Great systems are more important than great people.
That’s what Toyota has said many times. Toyota does more with good people and great systems than most companies do with lousy systems and superstars. Companies with bad systems have to hire superstars who can be heroes and can work around those lousy systems.
Maister adds his own list:
- In hiring, never let the pursuit of volume get in the way of maintaining the highest possible standards.
- People want the opportunity to learn and grow: you must actively work to provide a variety of stretching, challenging experiences.
- Standards of people supervision and management are as important as standards of product or service quality: they should be monitored and enforced in the same way.
- Firms that try to win by hiring pre-existing, already-formed talent will never do as well as firms that are skilled in building talented people.

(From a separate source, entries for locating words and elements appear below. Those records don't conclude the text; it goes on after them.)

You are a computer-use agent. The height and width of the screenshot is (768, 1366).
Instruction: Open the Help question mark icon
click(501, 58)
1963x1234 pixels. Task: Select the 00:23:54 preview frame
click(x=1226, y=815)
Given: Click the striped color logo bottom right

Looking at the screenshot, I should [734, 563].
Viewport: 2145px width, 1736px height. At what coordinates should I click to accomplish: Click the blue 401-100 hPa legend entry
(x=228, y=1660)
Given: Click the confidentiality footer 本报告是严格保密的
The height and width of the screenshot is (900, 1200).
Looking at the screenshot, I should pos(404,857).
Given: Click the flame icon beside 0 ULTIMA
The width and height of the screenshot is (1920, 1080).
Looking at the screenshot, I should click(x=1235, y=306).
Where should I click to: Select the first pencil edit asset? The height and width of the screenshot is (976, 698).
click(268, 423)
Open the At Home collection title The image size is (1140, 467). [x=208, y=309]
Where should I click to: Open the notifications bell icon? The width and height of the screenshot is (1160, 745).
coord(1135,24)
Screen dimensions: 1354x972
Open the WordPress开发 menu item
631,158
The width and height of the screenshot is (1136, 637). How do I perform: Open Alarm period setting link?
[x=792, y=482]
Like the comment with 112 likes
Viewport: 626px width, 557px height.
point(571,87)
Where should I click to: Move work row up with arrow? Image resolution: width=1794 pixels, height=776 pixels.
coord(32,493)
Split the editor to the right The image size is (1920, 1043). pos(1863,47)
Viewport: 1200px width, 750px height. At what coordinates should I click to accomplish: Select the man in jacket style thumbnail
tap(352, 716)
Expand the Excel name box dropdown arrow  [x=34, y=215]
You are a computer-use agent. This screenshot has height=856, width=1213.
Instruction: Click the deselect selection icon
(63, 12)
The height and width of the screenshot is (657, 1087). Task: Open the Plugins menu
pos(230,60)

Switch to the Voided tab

- Talent is over-rated: character and energy count for more.
#1: Toyota has the fortune of being very selective with new plants and new employees.
#2: Developing talent and growing people is another key tenet of the Toyota Production System
#3: Having standard work for supervisors and managers is another key TPS concept, having defined standards and a system for HOW to manage is something that is missing in many industries, where a key individual contributor (or fresh college grad) is throw into a supervision role with a “good luck.”
#4: Building talented people, developing the talent you hired, another key TPS people principle.
#5: Building on the selectiveness of #1, Toyota is able to hire for teamwork skills and other soft skills — showing up on time, being able to make suggestions, working with others, etc.